Al cabo de un momento añadí:
—¿Por qué estoy en los pensamientos de Lord Periandros?
—El emperador es viejo y débil.
—Eso no es ninguna noticia, Julien.
—Pero ahora el final parece estar a la vista. Un año o dos quizá, pero no puede durar mucho más que eso.
—¿De veras? Los roms no van a ser entonces los únicos con problemas sucesorios. ¿Qué otra cosa hay de nuevo?
—Esto es serio, Yakoub.
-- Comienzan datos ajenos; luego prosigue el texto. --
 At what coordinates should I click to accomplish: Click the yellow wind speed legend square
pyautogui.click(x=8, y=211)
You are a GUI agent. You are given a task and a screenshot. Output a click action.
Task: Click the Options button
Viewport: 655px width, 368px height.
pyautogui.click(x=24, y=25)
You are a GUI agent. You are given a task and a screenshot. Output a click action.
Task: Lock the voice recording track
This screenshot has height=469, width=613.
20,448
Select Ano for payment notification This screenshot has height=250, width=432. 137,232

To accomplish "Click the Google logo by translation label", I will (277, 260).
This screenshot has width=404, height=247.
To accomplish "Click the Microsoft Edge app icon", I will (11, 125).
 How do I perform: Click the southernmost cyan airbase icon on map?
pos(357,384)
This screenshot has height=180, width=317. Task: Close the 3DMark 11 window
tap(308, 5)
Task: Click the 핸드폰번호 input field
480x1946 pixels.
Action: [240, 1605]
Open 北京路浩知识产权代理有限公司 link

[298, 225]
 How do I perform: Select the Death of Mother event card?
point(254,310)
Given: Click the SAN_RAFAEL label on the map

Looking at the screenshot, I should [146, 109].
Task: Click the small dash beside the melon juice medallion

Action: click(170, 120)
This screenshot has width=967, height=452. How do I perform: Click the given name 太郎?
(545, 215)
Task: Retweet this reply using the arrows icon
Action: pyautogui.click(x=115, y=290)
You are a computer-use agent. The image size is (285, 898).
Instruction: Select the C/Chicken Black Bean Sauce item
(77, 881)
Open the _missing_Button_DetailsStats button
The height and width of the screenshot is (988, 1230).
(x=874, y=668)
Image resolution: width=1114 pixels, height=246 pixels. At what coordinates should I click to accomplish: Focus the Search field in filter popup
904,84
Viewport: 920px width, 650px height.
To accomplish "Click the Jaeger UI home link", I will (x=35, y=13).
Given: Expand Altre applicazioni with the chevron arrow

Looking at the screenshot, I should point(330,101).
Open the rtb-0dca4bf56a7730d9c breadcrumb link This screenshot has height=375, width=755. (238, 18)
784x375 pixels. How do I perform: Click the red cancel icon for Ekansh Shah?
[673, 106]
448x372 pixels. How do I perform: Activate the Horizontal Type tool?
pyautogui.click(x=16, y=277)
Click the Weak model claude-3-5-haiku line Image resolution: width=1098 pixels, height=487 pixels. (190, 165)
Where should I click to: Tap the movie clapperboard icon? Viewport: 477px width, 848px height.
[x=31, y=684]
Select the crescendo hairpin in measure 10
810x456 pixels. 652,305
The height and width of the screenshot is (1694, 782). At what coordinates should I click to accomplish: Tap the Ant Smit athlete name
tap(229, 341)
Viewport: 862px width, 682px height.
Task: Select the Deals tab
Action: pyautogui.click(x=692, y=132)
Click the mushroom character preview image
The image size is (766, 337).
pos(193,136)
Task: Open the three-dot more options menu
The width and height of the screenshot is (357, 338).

Hay tres altos lores, y el emperador no ha mostrado la menor inclinación hacia ninguno de ellos.
—Eso lo sé. Dejémosles que echen a suertes quién le sucede, entonces.
—Son hombres muy fuertes, y muy decididos. Si el emperador muere sin indicar ninguna preferencia, puede haber una guerra por el trono.
—No —dije, con una enérgica sacudida de cabeza —. Eso es completamente inconcebible. ¿Qué crees que es esto, la Edad Media?
—Creo que es el año 3159 A.D., Yakoub, y que hay un Imperio de varios centenares de mundos en juego, y nada esencial ha cambiado en la naturaleza humana desde los tiempos de Roma y Bizancio. Periandros no se sentará ociosamente a ver cómo Sunteil consigue el trono, ni Naria se echará graciosamente a un lado para dejarle paso a Periandros, ni…
—No habrá más guerras, Julien. La humanidad ha cambiado. Alcanzar las estrellas consiguió ese cambio.
—¿Lo crees de veras?
—La guerra es una idea pasada de moda —dije altaneramente —. Como el apéndice, como el dedo meñique del pie. Otros quinientos años, y nadie nacerá ya con apéndice, y que les aproveche. Mil años más, y no habrá tampoco dedo meñique del pie. Y la guerra ya ha desaparecido. Tú lo sabes tan bien como yo. Es un concepto obsoleto en esta era de imperio galáctico. —Estaba empezando a caldearme con mi propia retórica. Eso siempre es una señal de peligro. Pero seguí de todos modos —. No ha habido ninguna auténtica guerra desde…, desde no sé cuándo. Centenares de años. Mil, quizá. No desde que la Tierra se fue al infierno arrastrando consigo todas su mezquindades. —Me sentía extraordinariamente excitado —. ¡Las guerras son algo impensable en la sociedad galáctica de hoy! ¡No sólo impensable, sino logísticamente imposible!
—No estés tan seguro de ello.
—¿Por qué eres tan pesimista, Julien?
—Sólo soy realista, mon ami . —Hubo una repentina y helada tristeza en sus ojos que a duras penas fui capaz de soportar. Había pensado mucho en aquello. No era que yo no lo hubiera hecho también; pero llevaba alejado del mundo cinco años. ¿Me había ido demasiado lejos para seguir estando en contacto con la realidad? No. No. No. Añadió —: Creo que resultaría muy fácil revivir la idea de la guerra. Quizás un tipo de guerra completamente nuevo, una guerra entre las estrellas, pero igualmente sangrienta y horrible.
¿Sí? No. Todo esto son tonterías, pensé. Me reí en su cara. Pobre melancólico Julien, perdido en aquellas morbosas fantasías apocalípticas. Asustado por los fantasmas. ¿Una guerra? ¿Entre las estrellas? Si el vino le hacía esto, quizá debiera limitarse al agua. Ahora estaba empezando a aburrirme.
—Olvida todo esto —le dije —. Soy demasiado viejo para asustarme con ese tipo de cosas.
—Entonces te envidio. Porque yo estoy realmente asustado.
—¿De qué ? —exclamé.
Se mantuvo tranquilo. Calmado como la muerte.
—Esta ausencia de una clara línea de sucesión es un vacío demasiado grande. Un vacío puede engendrar fuerzas disruptivas, amigo mío, y cuanto más grande el vacío, mayores las disrupciones.
No podía discutirle aquello. Estaba orillando la línea de separación entre política y física. Nunca discuto de física.